*Task directions*. Please copy the complaint about BT starting at "Eight months of repeated" and ending at "when it’s working.", swapping in "offices" wherever "premises" appears.

Document extract Start Marker

I’ve bored you before about the grief caused to me by BT and HSBC but, honestly, it never ends. In my experience, they are dysfunctional organisations, the cause of life-shortening stress, misery and financial loss.
My landline at home is virtually unusable and, of course, our broadband speed is nothing like as good as promised in the ads. The issues at home are the least of my worries, compared with the trials and tribulations suffered at work. We opened a new branch office in January, for thirty years this meant dialling 100 and asking for BT business sales, just days later, a nice man arrived to install a phone line, it was a simple efficient procedure.
Having experienced eight months of intermittent phone and internet service, last week we discovered that yet again we had no telephone line, so for the umpteenth time contacted BT to ask why callers to our office got a ‘call cannot be completed as dialled’ message? The BT staff answering our surprisingly controlled complaints, disdainfully replied, “But we don’t have a record of that number; it doesn’t exist.”
Eight months of repeated failure, and that’s the best they can do! As with most businesses, we pay rent for our premises, business rates, electricity bills, and for intermittent, perhaps ghostly telephone and internet services, as well as some poor soul to answer the telephone – when it’s working.
Our customers need to call us, but for eight months, that’s not been possible, so the person paid to sit there, twiddles his thumbs, hoping someone might pop in – particularly the man from BT!
Thanks to BT, our new venture is a complete flop, but because it’s a new venture, we can’t calculate our losses, and unless you can put a figure on it, suing the person or organisation you believe is responsible for your woes is difficult.

Document extract End Marker
Information given Start Marker

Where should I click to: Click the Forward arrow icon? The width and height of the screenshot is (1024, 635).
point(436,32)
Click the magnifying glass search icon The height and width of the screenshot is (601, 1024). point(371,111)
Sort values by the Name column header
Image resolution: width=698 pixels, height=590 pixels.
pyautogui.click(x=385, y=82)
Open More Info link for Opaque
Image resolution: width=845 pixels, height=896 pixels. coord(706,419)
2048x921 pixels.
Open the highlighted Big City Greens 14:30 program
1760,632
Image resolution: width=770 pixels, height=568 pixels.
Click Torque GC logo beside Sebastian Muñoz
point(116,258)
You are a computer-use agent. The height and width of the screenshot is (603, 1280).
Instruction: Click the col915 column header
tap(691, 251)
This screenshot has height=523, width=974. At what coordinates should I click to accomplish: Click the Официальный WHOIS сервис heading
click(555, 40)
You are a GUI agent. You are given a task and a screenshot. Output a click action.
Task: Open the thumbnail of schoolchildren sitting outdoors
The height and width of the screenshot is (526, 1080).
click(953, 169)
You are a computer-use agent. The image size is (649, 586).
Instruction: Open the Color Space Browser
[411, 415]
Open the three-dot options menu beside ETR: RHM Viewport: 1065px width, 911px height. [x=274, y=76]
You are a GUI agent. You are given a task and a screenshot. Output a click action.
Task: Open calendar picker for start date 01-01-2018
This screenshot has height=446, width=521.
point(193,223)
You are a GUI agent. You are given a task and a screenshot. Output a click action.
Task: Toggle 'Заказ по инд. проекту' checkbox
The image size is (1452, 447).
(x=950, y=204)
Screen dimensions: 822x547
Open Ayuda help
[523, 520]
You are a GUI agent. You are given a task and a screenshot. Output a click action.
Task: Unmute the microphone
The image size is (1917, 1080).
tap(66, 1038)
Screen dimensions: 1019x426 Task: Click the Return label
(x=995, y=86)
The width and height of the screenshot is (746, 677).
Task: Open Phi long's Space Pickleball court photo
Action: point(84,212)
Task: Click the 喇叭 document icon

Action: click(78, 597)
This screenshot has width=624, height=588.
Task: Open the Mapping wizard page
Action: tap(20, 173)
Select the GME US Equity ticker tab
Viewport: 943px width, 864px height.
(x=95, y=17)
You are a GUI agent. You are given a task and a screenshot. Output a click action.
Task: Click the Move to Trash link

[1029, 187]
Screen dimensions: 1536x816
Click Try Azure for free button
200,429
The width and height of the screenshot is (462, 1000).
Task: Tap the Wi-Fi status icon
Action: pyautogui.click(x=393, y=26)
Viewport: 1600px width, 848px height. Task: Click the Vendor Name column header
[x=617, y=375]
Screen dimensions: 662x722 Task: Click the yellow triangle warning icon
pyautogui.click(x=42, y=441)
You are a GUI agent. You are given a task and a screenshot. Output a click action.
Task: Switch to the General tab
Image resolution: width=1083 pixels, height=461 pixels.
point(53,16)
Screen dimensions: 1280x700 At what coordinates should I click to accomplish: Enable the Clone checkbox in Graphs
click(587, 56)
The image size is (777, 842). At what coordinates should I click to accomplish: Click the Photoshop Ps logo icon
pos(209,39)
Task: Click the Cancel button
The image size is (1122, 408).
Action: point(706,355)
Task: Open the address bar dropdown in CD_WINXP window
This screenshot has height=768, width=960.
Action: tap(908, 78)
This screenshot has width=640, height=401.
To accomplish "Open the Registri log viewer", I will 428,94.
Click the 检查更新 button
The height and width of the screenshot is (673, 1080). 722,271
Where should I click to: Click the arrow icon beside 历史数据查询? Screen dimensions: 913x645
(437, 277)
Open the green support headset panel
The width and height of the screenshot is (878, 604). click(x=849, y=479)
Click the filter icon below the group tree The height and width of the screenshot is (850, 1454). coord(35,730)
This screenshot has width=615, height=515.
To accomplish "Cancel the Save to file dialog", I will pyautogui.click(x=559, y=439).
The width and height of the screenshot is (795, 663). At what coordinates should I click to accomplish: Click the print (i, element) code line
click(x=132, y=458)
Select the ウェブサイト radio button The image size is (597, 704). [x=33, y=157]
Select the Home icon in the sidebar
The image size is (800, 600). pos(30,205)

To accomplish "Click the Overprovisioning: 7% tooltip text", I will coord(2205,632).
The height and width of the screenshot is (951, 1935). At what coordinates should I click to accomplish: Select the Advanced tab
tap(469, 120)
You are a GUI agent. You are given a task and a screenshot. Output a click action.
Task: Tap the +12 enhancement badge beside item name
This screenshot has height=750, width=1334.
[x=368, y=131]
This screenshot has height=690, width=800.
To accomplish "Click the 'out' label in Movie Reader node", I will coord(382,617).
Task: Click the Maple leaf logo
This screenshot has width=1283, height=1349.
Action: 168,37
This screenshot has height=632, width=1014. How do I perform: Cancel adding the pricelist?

Information given End Marker

*Task solution*.
Eight months of repeated failure, and that’s the best they can do! As with most businesses, we pay rent for our offices, business rates, electricity bills, and for intermittent, perhaps ghostly telephone and internet services, as well as some poor soul to answer the telephone – when it’s working.